A integração do escore de Coelho e Savassi com tecnologias digitais, como o e-SUS APS, tem potencial para revolucionar a organização das agendas em USFs, aumentando a eficiência, precisão e capacidade de acompanhamento na APS. Evidências apontam benefícios como automação, análise em tempo real e mobilidade, mas desafios como conectividade limitada, treinamento insuficiente e qualidade dos dados precisam ser superados. Recomenda-se investir em infraestrutura digital, capacitação das equipes e estudos-piloto para validar essa abordagem, consolidando o ERF-CS como uma ferramenta moderna e eficaz na ESF e contribuindo para a fortalecimento do SUS.

Referências

  1. Giovanella L, Mendonça MHM, Almeida PF, Escorel S, Senna MCM, Fausto MCR, et al. Family health: limits and possibilities for an integral approach to primary care. Cienc Saude Colet. 2009;14(3):783-94. Available from: SciELO.
  2. Coelho FL, Savassi LCM. Aplicação de escala de risco familiar como instrumento de priorização na Estratégia Saúde da Família. Rev Bras Med Fam Comunidade. 2004;1(2):19-25. Available from: SciELO.
  3. Medeiros CS, Almeida PF, Santos AM. Sistemas de informação em saúde na atenção primária: desafios e perspectivas. Cad Saude Publica. 2018;34(10):e00098718. Available from: SciELO.
  4. Facchini LA, Tomasi E, Dilélio AS. Qualidade da atenção primária à saúde no Brasil: avanços, desafios e perspectivas. Saude Debate. 2018;42(spe1):208-23. Available from: SciELO.
  5. Bates DW, Saria S, Ohno-Machado L, Shah A, Escobar G. Big data in health care: using analytics to identify and manage high-risk and high-cost patients. Health Aff (Millwood). 2014;33(7):1123-31. Available from: PubMed.
  6. Paim J, Travassos C, Almeida C, Bahia L, Macinko J. The Brazilian health system: history, advances, and challenges. Lancet. 2011;377(9779):1778-97. Available from: PubMed.
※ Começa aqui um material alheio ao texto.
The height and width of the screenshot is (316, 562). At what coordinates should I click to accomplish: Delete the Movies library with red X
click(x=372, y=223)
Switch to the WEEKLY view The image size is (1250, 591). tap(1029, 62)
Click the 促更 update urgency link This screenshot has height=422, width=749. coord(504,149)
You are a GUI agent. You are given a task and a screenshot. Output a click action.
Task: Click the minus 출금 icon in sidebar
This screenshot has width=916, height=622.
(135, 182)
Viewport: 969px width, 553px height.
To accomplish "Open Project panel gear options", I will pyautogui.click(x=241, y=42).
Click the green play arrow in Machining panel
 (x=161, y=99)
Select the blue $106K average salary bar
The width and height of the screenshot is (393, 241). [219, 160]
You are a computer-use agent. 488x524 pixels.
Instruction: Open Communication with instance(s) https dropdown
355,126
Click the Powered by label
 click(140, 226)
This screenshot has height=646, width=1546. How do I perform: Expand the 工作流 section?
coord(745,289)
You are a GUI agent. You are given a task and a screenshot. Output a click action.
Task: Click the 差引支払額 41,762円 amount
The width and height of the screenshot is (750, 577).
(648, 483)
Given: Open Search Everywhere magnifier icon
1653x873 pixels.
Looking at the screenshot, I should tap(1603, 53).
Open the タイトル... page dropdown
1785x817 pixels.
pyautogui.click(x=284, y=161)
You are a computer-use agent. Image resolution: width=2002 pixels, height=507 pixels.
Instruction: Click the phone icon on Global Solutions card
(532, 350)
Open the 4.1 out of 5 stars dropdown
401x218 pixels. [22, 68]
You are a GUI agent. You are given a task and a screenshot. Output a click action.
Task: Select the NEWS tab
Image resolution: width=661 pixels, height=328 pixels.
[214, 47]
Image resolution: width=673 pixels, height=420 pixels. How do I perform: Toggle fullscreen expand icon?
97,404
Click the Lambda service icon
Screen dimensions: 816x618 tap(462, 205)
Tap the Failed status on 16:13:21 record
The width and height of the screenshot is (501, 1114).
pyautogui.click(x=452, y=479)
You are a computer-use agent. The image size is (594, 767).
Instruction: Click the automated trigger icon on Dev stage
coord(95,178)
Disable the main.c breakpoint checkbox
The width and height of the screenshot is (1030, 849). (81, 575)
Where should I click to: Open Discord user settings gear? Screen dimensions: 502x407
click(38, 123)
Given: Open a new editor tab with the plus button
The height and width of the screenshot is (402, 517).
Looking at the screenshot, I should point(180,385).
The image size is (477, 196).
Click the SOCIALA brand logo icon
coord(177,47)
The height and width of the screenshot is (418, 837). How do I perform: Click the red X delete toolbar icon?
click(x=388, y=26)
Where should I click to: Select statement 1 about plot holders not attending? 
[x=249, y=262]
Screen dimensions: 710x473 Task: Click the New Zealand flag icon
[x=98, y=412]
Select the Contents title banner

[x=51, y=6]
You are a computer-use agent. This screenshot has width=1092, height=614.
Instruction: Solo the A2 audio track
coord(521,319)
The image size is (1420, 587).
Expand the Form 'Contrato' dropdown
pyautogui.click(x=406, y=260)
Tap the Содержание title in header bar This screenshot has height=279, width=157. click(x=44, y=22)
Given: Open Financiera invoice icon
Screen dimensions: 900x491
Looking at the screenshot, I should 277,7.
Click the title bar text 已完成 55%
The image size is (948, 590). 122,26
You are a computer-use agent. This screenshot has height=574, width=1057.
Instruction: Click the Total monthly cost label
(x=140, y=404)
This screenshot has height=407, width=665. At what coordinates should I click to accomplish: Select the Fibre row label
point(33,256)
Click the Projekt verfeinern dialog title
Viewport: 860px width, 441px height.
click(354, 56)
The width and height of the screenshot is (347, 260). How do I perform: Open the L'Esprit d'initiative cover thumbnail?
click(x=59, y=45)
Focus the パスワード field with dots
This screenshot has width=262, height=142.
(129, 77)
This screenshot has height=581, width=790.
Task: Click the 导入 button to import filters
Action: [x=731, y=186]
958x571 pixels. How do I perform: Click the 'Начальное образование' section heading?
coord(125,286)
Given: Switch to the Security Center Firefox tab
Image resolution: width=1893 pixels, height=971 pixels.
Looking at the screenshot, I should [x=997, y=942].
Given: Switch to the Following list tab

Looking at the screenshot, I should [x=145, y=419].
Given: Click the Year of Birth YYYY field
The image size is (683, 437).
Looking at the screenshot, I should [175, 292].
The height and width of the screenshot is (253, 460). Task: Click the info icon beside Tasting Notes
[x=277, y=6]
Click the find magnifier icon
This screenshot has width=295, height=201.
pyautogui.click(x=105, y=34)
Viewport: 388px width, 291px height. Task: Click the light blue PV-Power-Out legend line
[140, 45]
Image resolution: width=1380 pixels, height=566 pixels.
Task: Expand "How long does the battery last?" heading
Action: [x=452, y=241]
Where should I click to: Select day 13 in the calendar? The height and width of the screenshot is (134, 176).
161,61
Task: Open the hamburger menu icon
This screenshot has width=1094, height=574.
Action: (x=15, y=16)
  7. Santos AM, Giovanella L, Almeida PF. Informatização da atenção primária à saúde no Brasil: o estado da arte. Cienc Saude Colet. 2020;25(11):4383-94. Available from: SciELO.
  8. Miskulin IS, Simões MAS, Oliveira BLCA, Miskulin FPS. Impactos da transição do SIAB para o e-SUS APS na gestão da atenção básica. Rev Bras Enferm. 2019;72(Suppl 1):167-73. Available from: SciELO.
  9. Santos IS, Victora CG, Barreto ML. Acesso e utilização de serviços de saúde no Brasil: desigualdades persistem. Lancet Reg Health Am. 2021;2:100032. Available from: PubMed.
  10. Macinko J, Harris MJ. Brazil’s Family Health Strategy — delivering community-based primary care in a universal health system. N Engl J Med. 2015;372(23):2177-81. Available from: PubMed.